Share

Episode 9

"Apa ... apa kau mau menghakimiku juga?" tanya Ran Xieya dengan kedua mata berkaca-kaca.

"Aku ... tidak ...," ucap Han Xue Tian tertahan karena menatap Ran Xieya hendak terisak lagi. 

Lin May baru tiba dengan langkah terbirit-birit. Pelayan itu memberi hormat pada Han Xue Tian. “Sudahlah Tuan Putri setelah para pemimpin clan berdiskusi kita bisa bertemu dengan Sie lagi," ucap Lin May sudah kewalahan menenangkan sang Putri yang terisak dengan tangisannya. Dia tak henti-hentinya mengelus pundak Ran Xieya. "Tuan Muda kedua Han, terima kasih sudah menghantar Putri Xieya kemari," ucap Lin May.
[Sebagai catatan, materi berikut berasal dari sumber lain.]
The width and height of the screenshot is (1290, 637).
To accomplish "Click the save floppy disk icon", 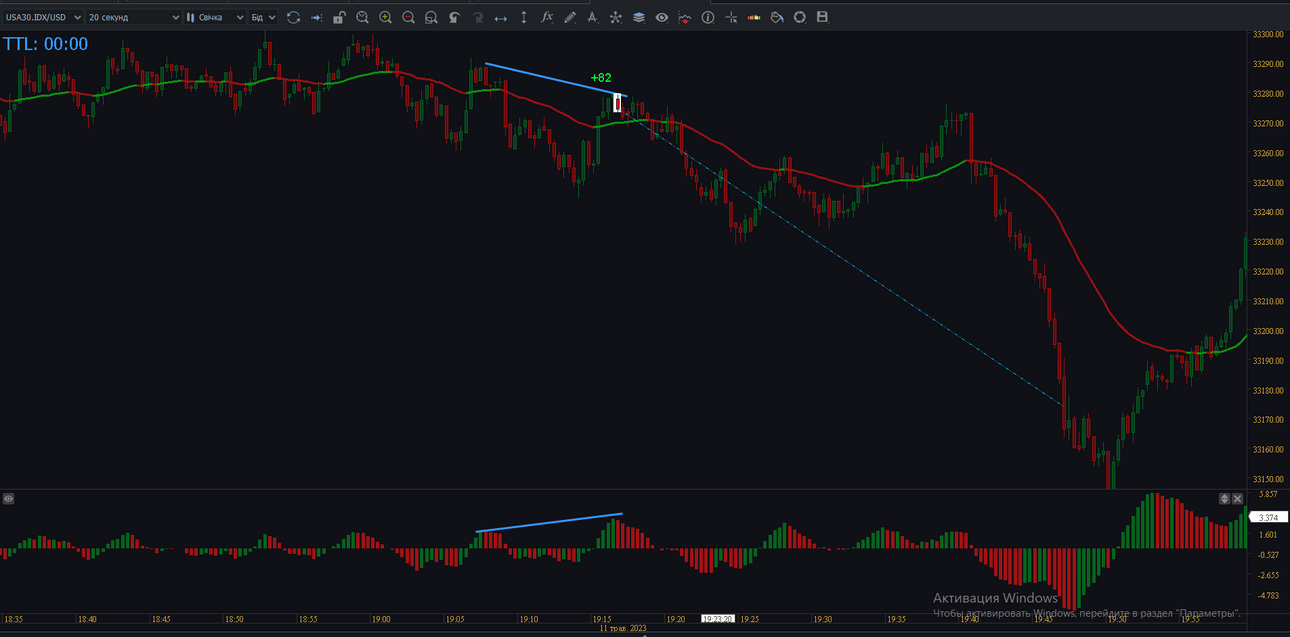I will (822, 17).
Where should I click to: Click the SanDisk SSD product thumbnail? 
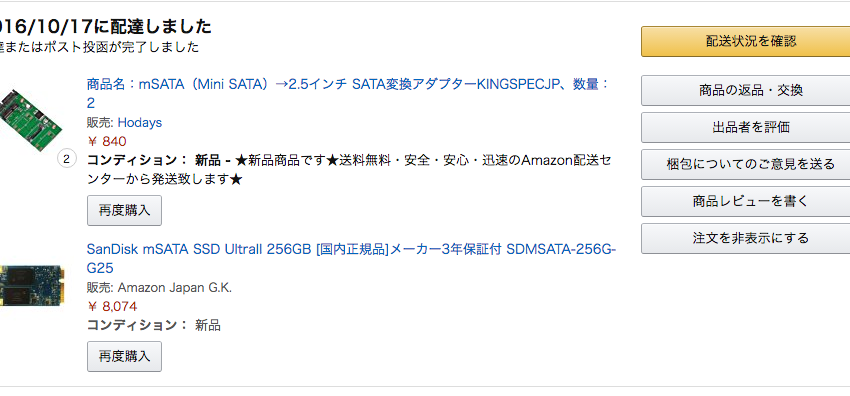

"Hm." Han Xue Tian mengangguk. "Kalau begitu, selamat tinggal Xieya." Han Xue Tian berucap sembari meninggalkan Ran Xieya bersama Lin May. 

Lin May dan Ran Xieya lanjut berjalan memasuki kamarnya. Di sana lagi-lagi Ran Xieya cemas akan keberadaan Rubah putih itu. “Kalau dia disakiti oleh si Yu itu bagaimana?" rengek Ran Xieya.

“Tidak akan, Lin May ini pasti yakin Han Suiren Hua dan Han Xue Tian bisa membantu menyakinkan Yang Mulia. Lihat mereka sangat berempati denganmu Tuan Putri.”

“Benarkah?” Ran Xieya bertanya mirip anak kecil yang sedang kehilangan mainan berharganya. Hidungnya memerah, kedua pipi gempalnya bersemu serta kedua matanya sudah sembab oleh air mata.

Lin May segera menjawab. "Benar Tuan Putri." 

“Jadi kau melupakan kakakmu?" sahut Ran Rinyou yang baru tiba menghampiri kamar Ran Xieya bersama Permaisuri. 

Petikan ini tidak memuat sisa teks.